The Greek Courts were rather cautious in treating the Siemens matter and very slow in other cases of transactions that were entered into unknown to the Greek people, and which increased the debt burden on their shoulders. With the swap transactions carried out in 2001, the government mortgaged the future so as to paper over the present with better artificial financial records. This enabled it to artificially reduce the country’s debt by converting a loan in Yen to Euros and basing it on a past exchange rate. Goldman Sachs provided assistance to ensure the success of the sham, pocketing millions along the way.

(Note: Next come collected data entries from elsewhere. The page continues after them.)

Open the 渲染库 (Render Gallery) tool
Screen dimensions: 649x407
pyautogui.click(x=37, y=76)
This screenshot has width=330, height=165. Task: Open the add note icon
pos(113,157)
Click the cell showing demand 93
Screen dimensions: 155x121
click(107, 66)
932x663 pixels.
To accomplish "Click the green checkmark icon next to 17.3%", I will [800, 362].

Mark Kirk, US Senator: “I am particularly concerned about the role played by the US financial institutions, Goldman Sachs in particular, which assumed the role of the “Crack” dealer when Greece found itself addicted to credit.”

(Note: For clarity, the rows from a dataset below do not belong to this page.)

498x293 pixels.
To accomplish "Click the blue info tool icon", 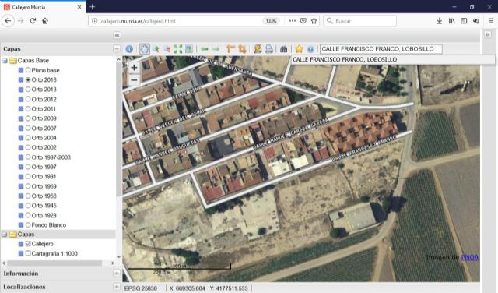I will [x=129, y=49].
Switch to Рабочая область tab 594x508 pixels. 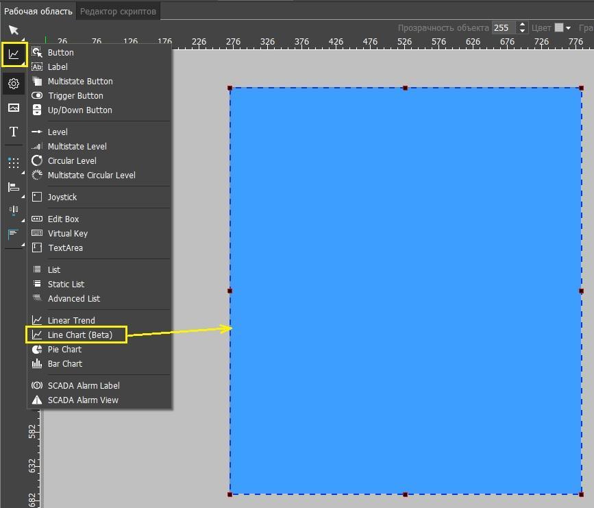pos(38,11)
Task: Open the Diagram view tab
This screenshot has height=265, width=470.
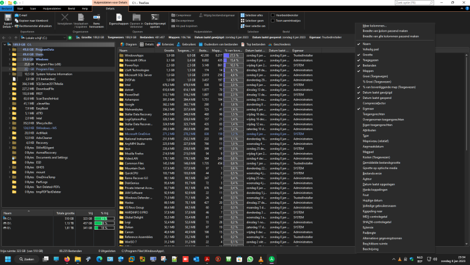Action: (x=129, y=44)
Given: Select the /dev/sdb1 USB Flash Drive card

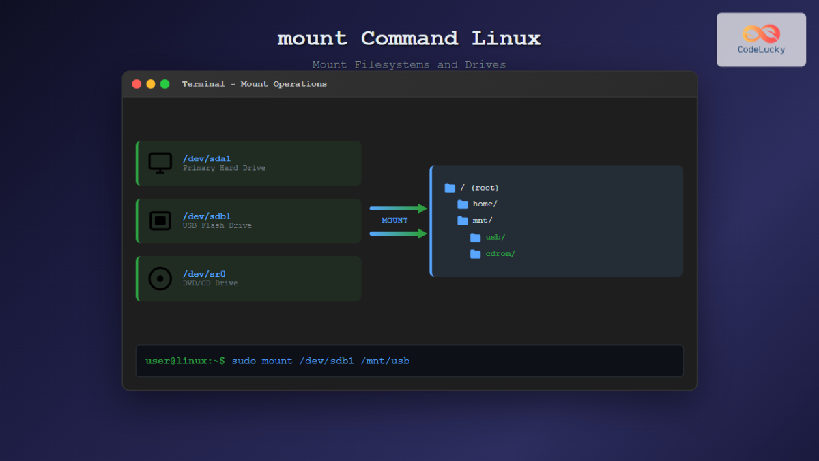Looking at the screenshot, I should [249, 221].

This trick worked like a charm for several years and the Greek political elites showed that they knew how to repay their partners. They contracted Goldman Sachs as advisers, once again, leaving the citizens to pick up the bill.

Jean Quatremer, journalist with the French newspaper, Liberation: “Goldman Sachs advised the Greek government on the one hand, and then turned around and attacked the Government, on the other.”

The scandal erupted in 2010. A few days before, a former Goldman Sachs employee had been appointed to head the body responsible for managing Greek national debt.

Jean Quatremer: “Employing someone who had worked for Goldman Sachs is like hiring a criminal to look after your house…like employing a bank robber to look after your house. It’s the same thing. Naturally, he knows the operators well and knows how to prevent someone from entering your property. However, objectively speaking, you stand to lose a lot because one day he might just decide to take advantage of your absence and steal everything. What guarantee is there that the former Goldman Sachs employee will handle Greek affairs in the best way possible?”

Many countries have criticized Greece for its mistakes regarding Goldman Sachs but these are the same countries that use their relationships with the Greek government to unload their weapons and defence systems.

Zara Vangenkecht, Spokesperson for Die Linke: “When Germany became aware of Greece’s position one year ago, the instructions were not to cease arms exports to that country. Greece needed to cut back on pensions and public services but not on weaponry. This shows the focus of certain interests. The German Government acted like the protector of German arms manufacturers and the export industry. They would like their exports to continue despite the crisis.”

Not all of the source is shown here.